Using the novel form to explore one of the mysteries of recent history, working from private family archives including those of such notables as the Vanderbilts and the Duke of Marlborough, Taylor has assembled a highly plausible portrait of the uses of private capital and social influence to effect matters of international importance, a subject pertinent today and at all times.
Remarkably, this is Taylor’s first novel. Studying history at Williams College in Massachusetts and the University of Durham, Taylor went on to attend the School of Management at Yale University, where he lived one block from The Tomb, the headquarters of Skull and Bones, an organization that figures prominently in Lusitania R.E.X Taylor says he was drawn to the tale of the Lusitania, fascinated by the collapse of Edwardian society, the epitome of elegance, in the brutal warfare their own industrial success had made possible. His passion for his subject moved the Vanderbilt family, the Duke of Marlborough and others to open to him family archives previously unavailable.
Coming from Colorado originally, London has been Taylor’s home since 2000. He is an investment banker and financial asset manager, founder of Sequoia Investment Management.
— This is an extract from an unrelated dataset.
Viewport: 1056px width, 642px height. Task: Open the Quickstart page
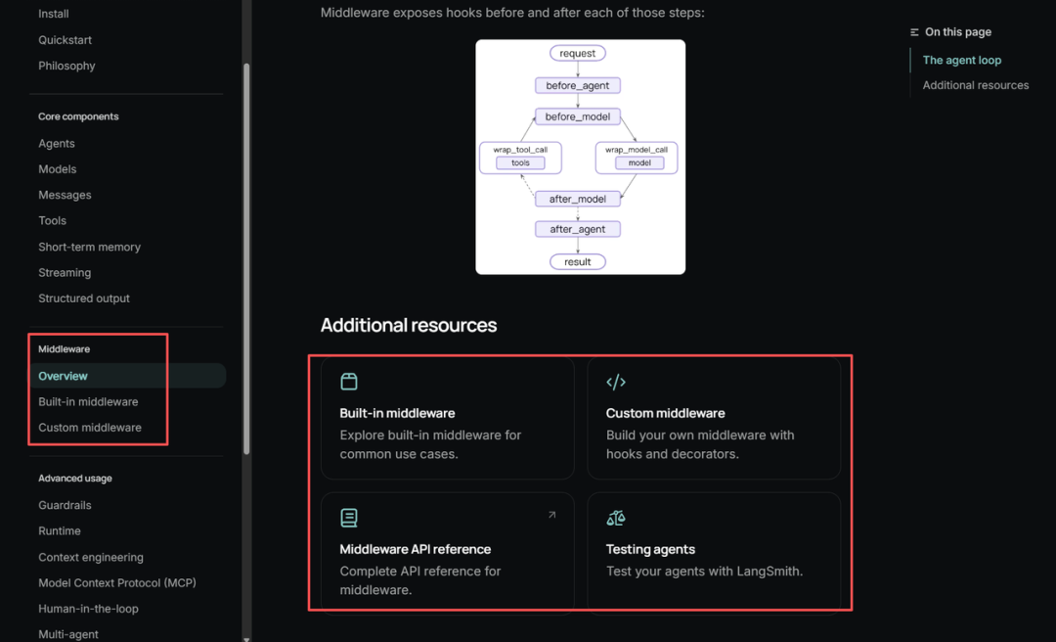click(65, 40)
The M.M. Bennetts Award for Historical Fiction has been created to honor author M. M. Bennetts whose two volumes on the British intelligence service during the Napoleonic Wars are models of extraordinary, in-depth research, broad evocation of life of the period and literary excellence. In August 2014, while engaged in research for a much-awaited third volume in the series, Bennetts succumbed to cancer. The award is intended to further the standards of research, literary quality and originality in the historical fiction genre.